Pitt is admittedly wearing Austrian-looking clothes (because he had earlier hoped to go horseback riding in the park), and he has a thick black mustache on his upper lip (because he accidentally touched himself with ink-stained fingers), but Mr. Pitt is nothing like Hitler in any significant way. The intertextual joke is purely physical, and it requires little knowledge of history or politics. In fact, the less one knows about the Second World War, the funnier the joke is. Funny or not, however, it is apparent that the writers, Alec Berg and Jeff Schaffer, intended to communicate with their audience intertextually through this image.

David Sims of The A.V. Club gave the episode an A− and wrote, "This is one of those Seinfeld episodes that disguises just how callous Jerry is being towards a woman through script innuendo ... George's plot feeds in nicely from last week, which was like a prelude to the imbecility on show this week.

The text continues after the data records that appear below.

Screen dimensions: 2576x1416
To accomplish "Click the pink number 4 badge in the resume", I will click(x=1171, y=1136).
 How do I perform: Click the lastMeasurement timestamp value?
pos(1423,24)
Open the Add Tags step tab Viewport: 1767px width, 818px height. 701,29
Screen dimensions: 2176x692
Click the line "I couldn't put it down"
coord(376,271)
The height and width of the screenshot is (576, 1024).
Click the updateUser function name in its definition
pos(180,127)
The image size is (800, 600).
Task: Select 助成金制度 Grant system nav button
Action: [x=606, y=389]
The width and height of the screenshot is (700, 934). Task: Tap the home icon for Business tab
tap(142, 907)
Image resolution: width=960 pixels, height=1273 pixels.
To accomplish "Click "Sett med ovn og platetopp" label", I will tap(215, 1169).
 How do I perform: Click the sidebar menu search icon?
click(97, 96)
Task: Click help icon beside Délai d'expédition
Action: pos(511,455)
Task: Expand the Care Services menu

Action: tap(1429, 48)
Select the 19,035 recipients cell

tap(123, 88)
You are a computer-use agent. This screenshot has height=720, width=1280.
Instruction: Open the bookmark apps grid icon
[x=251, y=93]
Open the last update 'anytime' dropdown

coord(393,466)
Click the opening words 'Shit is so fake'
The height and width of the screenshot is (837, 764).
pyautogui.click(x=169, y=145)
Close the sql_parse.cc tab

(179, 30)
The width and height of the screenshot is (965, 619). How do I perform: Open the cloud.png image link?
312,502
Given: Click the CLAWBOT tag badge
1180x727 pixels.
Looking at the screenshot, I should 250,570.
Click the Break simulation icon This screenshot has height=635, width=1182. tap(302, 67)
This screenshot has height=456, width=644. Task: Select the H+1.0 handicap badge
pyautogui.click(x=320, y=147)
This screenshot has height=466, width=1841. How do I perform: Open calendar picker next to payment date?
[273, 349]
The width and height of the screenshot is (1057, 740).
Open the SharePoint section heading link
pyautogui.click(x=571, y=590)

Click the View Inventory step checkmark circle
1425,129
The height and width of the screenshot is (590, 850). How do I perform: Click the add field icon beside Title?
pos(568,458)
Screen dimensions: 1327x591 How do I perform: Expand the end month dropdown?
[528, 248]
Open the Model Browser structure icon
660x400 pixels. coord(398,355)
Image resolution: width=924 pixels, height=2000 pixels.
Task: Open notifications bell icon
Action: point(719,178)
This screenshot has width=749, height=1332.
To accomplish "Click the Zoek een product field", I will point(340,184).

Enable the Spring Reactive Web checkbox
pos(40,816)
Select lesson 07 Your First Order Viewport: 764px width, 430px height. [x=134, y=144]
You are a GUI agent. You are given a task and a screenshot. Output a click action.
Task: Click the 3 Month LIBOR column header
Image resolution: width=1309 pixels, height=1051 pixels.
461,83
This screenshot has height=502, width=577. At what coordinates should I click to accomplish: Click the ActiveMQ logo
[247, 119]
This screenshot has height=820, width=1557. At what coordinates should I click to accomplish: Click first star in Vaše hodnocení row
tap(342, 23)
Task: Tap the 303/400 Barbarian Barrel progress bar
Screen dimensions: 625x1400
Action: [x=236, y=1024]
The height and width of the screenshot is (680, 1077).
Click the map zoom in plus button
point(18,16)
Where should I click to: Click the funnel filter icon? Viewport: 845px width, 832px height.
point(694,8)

He inexplicably keeps getting chances with Lindsay despite ridiculous behavior like eating out of the trash and looking like a squeegee man, as if his ability to explain his way out of situations is messing with the universe's attempts to end the relationship."

In ranking the best Seinfeld episodes, Vanity Fair had it at 126th,Screencrush had this episode at 44th, and Vulture had it at 19th.